# Action item:
From the records below, please repeat exactly the line that has "Identify the click", the line that has "Hozzájárulok a témába", and every line between them, and nothing else.

# Data for processing:
━━━━━━━━

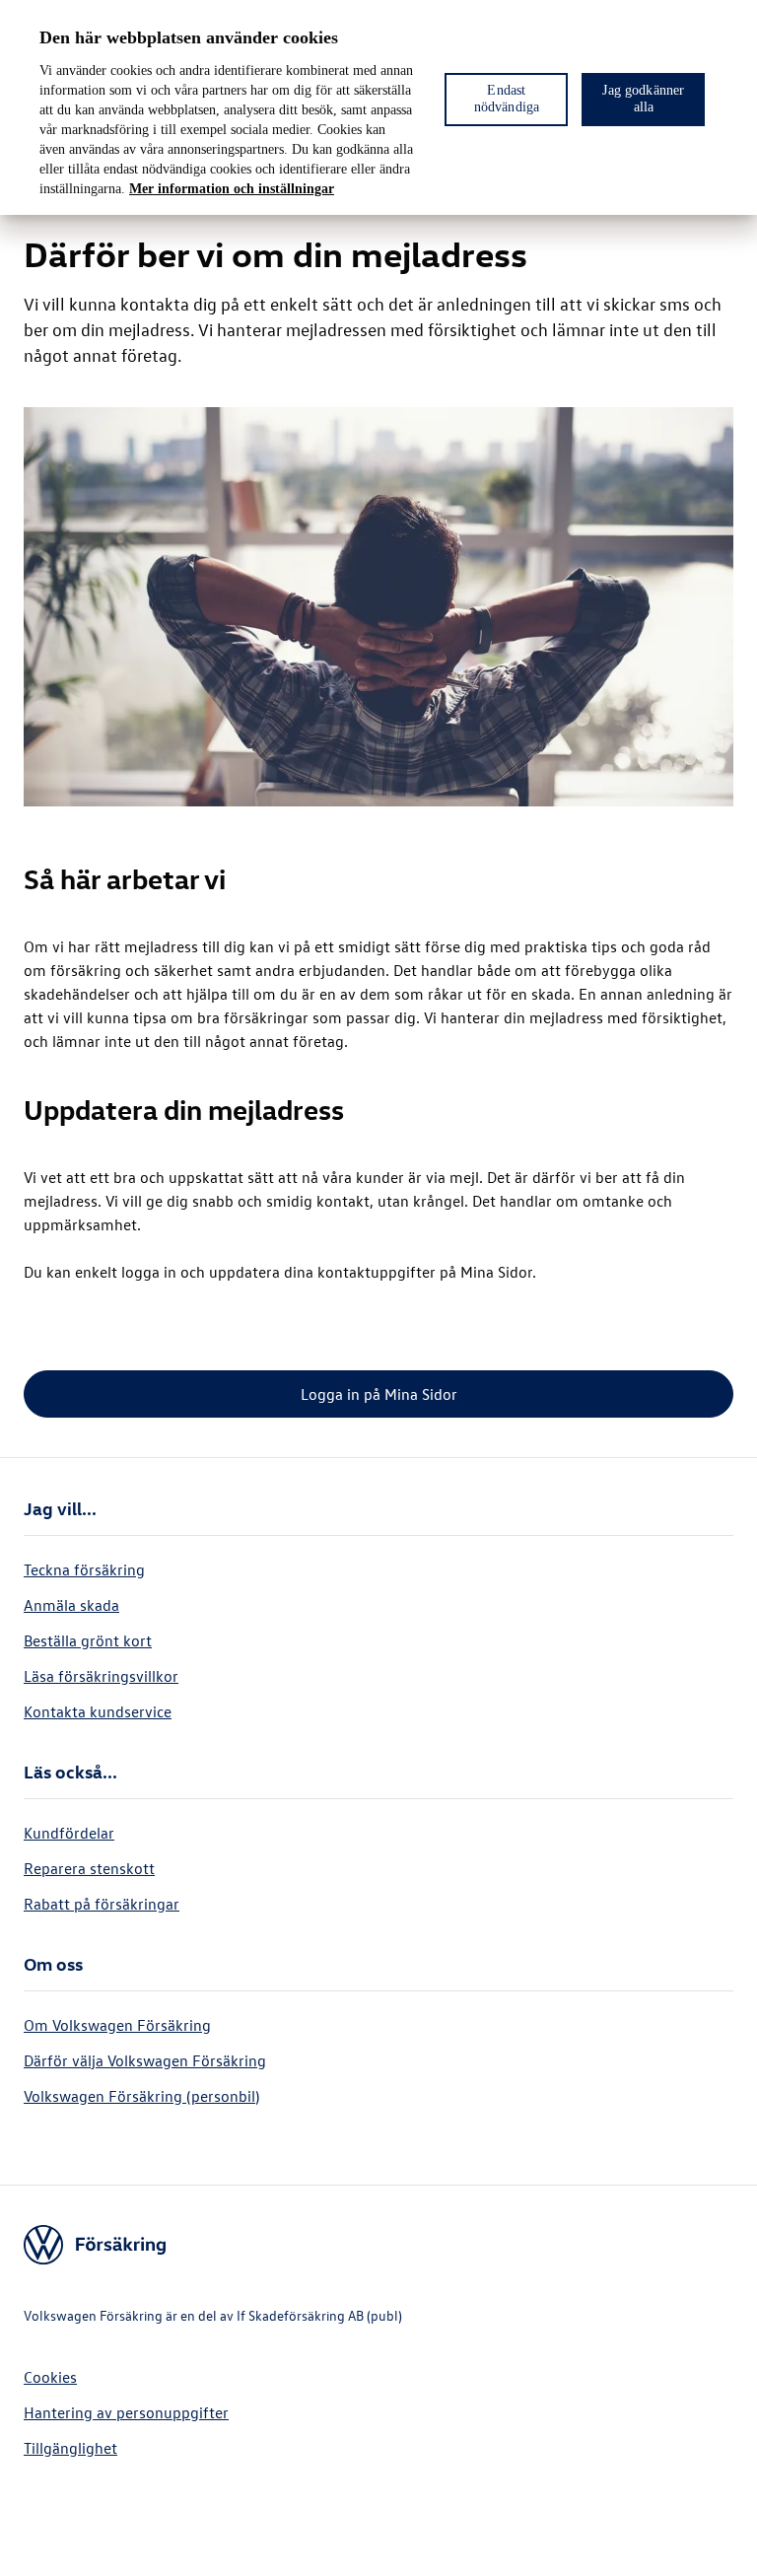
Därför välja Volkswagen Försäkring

━━━━━━━━

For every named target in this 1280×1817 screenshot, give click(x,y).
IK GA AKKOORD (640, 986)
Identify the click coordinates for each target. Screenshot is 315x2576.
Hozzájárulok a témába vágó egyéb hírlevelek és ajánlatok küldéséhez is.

━━━━━━━━

# Solution for this exercise:
Identify the click coordinates for each target. Screenshot is 315x2576.
Hozzájárulok a témába vágó egyéb hírlevelek és ajánlatok küldéséhez is.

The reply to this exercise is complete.